Genré. Maria n'arrive pas à se faire à cet adjectif.»
Pour
William, le grand-père, toute cette histoire est difficile à
avaler. Quant à Maria, ce qu'elle comprend tout de suite, c'est
qu'elle ne gardera jamais le bébé. Le garder reviendrait à
connaître la vérité, avoir la possibilité de découvrir le sexe
de l'enfant. Les parents refusent. Maria devra donc s'éloigner de
ses petits-enfants. A peine pensable pour elle...
J'ai
beaucoup aimé la façon dont l'auteur s'empare de ce sujet
d'actualité : le genre. Sujet épineux à ne pas aborder lors
d'un repas de famille transgénérationnel...
Le
couple évoqué dans Maria est assez radical dans ses
choix puisqu'il va jusqu'à refuser de révéler le sexe de l'enfant. Le roman d'Angélique Villeneuve nous pousse à nous
interroger, à nous poser des questions essentielles auxquelles il
est bien difficile de répondre…
Dans
tous les cas, son roman n'impose aucun point de vue mais plutôt
apparaît comme une invitation à considérer l'autre quelles que
soient nos convictions de départ et notre sensibilité, à tenter de
comprendre sa façon de concevoir la vie, la liberté, le bonheur…
On échappe ici à toute vision manichéenne qui serait très
réductrice : il n'y a pas, dans cette histoire, ceux qui ont
tort ou ceux qui ont raison ou alors, ceux qui ont tort sont les
êtres qui se ferment comme des huîtres et se révèlent incapables
de s'ouvrir à l'autre (risque encouru aussi bien par les enfants que
par les parents.)
L'écriture
poétique et sensuelle d'Angélique Villeneuve exprime
magnifiquement la relation fascinante entre Maria et ses
petits-enfants, relation qui a quelque chose d'animal. Elle les sent,
les caresse, les cajole, les étreint, les couvre, les nourrit, se
donne complètement à eux et cette complicité est vraiment très
touchante et m'a beaucoup émue. Maria est une vraie grand-mère
poule et l'on imagine aisément son désarroi lorsqu'elle se sent
coupée, écartée de ses petits…
Un
texte magnifique tout en délicatesse et en retenue, un superbe
portrait d'une femme qui, malgré l'hostilité de son ami, la raideur
de sa fille et de son gendre et les critiques de la société,
poursuit coûte que coûte son chemin vers ceux qu'elle aime, quels
que soient leur sexe, leur genre, leur nom et leur tenue
vestimentaire, comprenant qu'au fond, tout cela est loin d'être
l'essentiel...
Parce
qu'au fond, ce qui compte, c'est bien l'amour, n'est-ce pas ?

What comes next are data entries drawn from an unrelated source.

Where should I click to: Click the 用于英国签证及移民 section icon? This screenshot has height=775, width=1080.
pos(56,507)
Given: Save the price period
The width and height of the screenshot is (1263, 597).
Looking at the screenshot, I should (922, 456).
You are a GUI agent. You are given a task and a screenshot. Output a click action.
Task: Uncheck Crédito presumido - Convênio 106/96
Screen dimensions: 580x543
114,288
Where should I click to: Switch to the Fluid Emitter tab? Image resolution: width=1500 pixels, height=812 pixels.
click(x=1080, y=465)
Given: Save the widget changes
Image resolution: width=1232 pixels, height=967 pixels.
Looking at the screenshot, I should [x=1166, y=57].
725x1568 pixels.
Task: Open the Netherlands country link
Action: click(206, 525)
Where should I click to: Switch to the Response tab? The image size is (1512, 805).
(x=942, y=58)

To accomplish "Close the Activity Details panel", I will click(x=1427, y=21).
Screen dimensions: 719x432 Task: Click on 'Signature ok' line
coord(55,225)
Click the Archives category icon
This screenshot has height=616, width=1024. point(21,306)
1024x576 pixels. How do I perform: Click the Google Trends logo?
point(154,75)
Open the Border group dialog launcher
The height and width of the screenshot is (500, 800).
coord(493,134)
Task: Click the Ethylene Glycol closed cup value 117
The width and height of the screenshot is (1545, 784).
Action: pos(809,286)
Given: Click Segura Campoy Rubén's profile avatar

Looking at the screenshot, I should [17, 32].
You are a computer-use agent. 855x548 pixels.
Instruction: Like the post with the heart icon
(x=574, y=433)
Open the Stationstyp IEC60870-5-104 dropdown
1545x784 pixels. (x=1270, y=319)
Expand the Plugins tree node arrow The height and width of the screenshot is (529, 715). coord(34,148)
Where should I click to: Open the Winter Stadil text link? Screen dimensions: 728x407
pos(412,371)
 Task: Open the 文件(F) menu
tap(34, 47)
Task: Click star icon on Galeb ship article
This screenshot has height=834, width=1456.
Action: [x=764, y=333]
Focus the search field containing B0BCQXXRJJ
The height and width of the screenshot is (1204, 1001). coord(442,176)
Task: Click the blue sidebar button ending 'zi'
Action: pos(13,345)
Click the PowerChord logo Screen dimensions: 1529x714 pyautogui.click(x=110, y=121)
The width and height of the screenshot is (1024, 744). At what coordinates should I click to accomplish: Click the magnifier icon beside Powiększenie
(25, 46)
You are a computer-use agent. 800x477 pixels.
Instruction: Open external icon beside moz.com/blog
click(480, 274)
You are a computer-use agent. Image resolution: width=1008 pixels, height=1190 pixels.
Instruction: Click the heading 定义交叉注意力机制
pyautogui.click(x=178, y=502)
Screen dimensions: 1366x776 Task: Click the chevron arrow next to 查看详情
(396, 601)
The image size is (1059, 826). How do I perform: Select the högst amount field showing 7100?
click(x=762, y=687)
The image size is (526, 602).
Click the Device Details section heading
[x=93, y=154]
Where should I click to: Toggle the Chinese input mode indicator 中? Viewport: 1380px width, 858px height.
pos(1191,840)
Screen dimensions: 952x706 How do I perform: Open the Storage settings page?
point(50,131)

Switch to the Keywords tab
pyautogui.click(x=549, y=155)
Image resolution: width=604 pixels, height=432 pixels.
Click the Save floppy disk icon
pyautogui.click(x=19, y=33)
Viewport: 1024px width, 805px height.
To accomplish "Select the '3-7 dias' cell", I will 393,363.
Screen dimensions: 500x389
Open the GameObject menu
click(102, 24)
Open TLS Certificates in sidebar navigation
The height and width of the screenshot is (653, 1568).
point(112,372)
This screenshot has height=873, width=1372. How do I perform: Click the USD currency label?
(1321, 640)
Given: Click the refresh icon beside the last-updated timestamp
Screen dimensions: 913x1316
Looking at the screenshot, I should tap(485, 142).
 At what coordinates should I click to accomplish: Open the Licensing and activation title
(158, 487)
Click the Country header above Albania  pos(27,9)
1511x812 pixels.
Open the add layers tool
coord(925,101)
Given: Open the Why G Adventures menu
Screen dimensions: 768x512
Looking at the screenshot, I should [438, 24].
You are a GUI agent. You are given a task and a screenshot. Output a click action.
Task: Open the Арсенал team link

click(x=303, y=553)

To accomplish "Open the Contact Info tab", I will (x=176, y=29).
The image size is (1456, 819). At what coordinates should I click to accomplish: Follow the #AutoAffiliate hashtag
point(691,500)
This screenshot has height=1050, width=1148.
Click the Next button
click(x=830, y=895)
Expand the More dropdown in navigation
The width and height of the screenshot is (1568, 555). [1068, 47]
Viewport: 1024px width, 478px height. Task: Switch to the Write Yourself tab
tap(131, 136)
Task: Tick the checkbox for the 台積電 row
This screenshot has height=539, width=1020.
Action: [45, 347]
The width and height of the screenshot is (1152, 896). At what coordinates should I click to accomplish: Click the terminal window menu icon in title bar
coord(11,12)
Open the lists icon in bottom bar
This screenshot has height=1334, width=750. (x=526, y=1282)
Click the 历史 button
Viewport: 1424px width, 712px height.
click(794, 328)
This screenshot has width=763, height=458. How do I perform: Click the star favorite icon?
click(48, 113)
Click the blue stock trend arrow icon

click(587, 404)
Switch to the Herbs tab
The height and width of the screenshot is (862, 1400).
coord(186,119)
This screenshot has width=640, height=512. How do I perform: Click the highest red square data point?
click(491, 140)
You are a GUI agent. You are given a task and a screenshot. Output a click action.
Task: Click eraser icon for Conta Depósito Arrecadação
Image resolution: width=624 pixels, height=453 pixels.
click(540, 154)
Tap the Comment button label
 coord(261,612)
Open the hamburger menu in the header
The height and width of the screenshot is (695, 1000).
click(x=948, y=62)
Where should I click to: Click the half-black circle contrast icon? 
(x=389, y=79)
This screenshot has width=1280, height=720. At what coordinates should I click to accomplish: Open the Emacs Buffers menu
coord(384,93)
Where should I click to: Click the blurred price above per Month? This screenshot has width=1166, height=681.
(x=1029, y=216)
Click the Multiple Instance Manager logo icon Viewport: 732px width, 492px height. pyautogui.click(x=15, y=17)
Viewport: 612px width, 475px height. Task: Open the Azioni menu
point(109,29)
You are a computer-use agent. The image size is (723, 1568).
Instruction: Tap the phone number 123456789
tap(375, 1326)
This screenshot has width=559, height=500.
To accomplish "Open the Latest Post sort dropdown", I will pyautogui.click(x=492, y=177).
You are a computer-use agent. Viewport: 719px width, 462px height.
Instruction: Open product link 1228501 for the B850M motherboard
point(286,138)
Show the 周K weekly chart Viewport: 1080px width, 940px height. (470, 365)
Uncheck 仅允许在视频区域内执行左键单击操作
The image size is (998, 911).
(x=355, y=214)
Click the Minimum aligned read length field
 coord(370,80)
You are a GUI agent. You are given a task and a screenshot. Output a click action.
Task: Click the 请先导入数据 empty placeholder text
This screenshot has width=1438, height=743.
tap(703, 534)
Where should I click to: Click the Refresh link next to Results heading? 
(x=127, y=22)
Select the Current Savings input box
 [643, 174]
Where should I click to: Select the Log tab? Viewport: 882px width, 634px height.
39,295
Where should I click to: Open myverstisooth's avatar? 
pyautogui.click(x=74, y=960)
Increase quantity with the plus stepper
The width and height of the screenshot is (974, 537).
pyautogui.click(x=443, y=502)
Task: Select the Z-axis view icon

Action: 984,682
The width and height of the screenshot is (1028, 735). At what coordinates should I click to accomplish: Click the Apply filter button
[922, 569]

Quel beau billet! J'ai aussi aimé ce roman et l'écriture poétique de son auteure.
RépondreSupprimermerci !
SupprimerMerci pour votre message, je suis contente que vous partagiez mon enthousiasme sur ce livre si poétique.
RépondreSupprimerJe ne connais pas François Constant mais il a raison. Quel beau billet! merci, Le marque-page, d'avoir si bien -et si délicatement- ressenti quel était mon propos dans ce livre. j'en suis très touchée. Merci!